Given entries:
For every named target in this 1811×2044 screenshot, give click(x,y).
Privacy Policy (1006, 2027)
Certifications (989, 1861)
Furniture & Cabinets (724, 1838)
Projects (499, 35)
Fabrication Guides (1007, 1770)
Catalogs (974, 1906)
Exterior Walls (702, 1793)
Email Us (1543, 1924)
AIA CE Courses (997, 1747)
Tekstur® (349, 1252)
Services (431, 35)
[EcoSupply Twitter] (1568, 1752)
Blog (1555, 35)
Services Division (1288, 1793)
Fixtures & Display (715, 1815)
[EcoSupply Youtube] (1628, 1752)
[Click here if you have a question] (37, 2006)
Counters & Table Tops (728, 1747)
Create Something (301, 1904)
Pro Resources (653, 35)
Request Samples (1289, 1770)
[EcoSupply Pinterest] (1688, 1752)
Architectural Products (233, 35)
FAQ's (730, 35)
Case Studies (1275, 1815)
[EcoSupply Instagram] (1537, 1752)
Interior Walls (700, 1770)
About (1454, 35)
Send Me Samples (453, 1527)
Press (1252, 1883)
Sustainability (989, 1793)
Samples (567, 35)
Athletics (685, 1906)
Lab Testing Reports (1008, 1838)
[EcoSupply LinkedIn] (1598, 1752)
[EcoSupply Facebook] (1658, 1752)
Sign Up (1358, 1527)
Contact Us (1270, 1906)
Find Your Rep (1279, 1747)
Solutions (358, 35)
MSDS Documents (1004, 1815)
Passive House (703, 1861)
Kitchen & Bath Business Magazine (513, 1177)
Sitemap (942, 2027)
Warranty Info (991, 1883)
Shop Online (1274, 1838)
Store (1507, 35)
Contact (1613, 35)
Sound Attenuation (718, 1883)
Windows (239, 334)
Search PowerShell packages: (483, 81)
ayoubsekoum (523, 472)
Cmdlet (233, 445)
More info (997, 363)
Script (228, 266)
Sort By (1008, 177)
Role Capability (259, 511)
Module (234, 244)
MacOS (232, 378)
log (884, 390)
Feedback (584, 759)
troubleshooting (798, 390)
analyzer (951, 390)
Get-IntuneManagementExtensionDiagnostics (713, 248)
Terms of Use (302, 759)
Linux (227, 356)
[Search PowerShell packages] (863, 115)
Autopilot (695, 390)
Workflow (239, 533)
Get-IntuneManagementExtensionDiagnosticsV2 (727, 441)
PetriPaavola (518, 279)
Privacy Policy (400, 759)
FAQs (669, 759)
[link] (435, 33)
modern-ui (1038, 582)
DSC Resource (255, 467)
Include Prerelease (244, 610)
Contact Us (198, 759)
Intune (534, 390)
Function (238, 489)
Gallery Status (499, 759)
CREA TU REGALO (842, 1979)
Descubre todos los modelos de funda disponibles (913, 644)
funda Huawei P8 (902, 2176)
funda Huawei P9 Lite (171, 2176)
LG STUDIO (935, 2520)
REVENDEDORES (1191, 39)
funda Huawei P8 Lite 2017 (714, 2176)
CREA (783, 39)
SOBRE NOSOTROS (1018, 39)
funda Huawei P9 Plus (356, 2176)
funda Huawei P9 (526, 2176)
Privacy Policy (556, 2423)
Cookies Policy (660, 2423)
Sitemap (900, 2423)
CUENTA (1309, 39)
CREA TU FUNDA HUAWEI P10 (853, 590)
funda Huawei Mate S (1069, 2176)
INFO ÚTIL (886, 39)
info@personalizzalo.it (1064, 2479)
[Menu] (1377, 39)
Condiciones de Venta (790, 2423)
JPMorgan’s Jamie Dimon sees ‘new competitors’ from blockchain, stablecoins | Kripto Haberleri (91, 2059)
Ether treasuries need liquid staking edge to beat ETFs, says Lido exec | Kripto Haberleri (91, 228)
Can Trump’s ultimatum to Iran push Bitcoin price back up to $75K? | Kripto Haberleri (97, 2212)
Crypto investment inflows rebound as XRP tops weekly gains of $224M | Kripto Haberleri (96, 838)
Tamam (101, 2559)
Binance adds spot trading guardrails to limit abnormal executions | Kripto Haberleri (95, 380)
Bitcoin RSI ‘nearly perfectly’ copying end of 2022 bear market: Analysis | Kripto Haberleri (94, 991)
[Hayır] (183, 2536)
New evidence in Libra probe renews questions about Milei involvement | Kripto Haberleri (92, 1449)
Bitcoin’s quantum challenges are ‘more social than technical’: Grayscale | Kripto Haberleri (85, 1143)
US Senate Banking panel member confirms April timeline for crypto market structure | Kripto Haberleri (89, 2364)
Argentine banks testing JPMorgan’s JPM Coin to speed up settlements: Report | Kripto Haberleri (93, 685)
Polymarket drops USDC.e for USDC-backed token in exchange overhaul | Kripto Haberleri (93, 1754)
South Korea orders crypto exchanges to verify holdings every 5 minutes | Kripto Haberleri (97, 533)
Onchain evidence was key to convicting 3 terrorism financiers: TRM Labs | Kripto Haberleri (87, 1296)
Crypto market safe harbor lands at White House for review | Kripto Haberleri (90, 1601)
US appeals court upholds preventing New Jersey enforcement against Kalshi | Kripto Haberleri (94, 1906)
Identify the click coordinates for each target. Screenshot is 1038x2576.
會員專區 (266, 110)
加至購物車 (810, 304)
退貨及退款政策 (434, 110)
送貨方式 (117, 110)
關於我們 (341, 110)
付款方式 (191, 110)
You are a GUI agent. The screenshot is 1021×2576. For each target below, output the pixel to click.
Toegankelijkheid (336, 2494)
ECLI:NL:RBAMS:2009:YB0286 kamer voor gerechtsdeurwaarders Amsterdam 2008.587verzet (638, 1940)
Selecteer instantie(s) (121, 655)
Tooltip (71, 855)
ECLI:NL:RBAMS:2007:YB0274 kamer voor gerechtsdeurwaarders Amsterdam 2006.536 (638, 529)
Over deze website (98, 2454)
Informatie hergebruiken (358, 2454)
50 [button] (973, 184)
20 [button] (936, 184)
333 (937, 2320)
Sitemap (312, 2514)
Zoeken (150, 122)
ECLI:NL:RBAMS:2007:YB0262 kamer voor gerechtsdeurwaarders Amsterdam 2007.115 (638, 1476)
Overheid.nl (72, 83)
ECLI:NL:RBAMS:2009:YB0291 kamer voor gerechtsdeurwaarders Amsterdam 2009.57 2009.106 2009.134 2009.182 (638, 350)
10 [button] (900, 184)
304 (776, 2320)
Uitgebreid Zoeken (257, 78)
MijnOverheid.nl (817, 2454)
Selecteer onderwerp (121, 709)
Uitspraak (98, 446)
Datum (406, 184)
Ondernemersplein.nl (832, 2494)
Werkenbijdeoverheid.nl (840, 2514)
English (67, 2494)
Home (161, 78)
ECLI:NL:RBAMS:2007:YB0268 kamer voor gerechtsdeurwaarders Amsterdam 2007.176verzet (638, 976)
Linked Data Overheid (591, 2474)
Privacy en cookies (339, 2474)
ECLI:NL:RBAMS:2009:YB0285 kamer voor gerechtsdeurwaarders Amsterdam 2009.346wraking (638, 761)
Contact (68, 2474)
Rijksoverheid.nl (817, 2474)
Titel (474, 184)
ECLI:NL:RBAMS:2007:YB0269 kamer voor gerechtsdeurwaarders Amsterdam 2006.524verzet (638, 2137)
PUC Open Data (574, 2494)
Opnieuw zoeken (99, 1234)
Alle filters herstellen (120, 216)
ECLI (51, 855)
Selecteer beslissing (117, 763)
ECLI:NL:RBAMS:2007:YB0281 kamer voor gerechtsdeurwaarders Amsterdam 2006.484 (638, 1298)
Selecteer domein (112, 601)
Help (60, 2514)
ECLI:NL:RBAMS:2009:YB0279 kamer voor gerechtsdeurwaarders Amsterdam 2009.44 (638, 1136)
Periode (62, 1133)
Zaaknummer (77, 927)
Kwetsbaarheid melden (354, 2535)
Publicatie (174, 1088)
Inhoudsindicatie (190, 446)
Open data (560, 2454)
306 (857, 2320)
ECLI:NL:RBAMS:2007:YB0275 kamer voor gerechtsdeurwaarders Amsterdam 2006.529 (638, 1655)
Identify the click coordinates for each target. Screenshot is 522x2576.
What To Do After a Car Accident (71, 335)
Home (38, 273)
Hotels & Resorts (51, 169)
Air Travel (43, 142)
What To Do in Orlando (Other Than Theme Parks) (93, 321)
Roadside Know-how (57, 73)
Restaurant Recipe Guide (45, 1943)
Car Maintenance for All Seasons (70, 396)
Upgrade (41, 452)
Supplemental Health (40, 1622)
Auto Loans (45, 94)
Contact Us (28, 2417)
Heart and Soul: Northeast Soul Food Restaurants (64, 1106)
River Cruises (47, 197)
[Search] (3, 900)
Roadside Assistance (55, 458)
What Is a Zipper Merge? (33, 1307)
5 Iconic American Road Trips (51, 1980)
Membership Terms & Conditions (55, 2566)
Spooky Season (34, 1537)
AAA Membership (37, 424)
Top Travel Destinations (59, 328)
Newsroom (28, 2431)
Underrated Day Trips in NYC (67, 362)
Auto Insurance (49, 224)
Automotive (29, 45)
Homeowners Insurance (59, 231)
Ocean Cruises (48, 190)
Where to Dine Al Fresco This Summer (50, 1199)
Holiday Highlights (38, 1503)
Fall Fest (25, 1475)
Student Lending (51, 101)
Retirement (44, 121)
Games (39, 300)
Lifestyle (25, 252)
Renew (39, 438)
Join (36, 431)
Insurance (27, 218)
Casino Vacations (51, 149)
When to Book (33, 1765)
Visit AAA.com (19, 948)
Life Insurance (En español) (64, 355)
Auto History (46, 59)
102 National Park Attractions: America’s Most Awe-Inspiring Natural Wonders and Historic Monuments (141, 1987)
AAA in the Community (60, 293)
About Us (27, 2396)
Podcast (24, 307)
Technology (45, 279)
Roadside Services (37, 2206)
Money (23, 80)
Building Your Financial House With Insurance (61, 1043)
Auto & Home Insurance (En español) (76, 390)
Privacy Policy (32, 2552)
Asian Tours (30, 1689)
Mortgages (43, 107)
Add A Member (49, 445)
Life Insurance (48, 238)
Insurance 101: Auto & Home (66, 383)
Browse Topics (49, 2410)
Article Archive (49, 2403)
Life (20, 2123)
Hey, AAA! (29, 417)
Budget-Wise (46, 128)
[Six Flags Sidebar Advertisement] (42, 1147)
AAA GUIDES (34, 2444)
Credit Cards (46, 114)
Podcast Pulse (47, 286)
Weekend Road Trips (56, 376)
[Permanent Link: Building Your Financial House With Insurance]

What to do:
Each line in the listing where the word "every" is found is to be copied.

The completed task:
For every named target in this 1811×2044 screenshot, give click(x,y).
South Korea orders crypto exchanges to verify holdings every 5 minutes | Kripto Haberleri (97, 533)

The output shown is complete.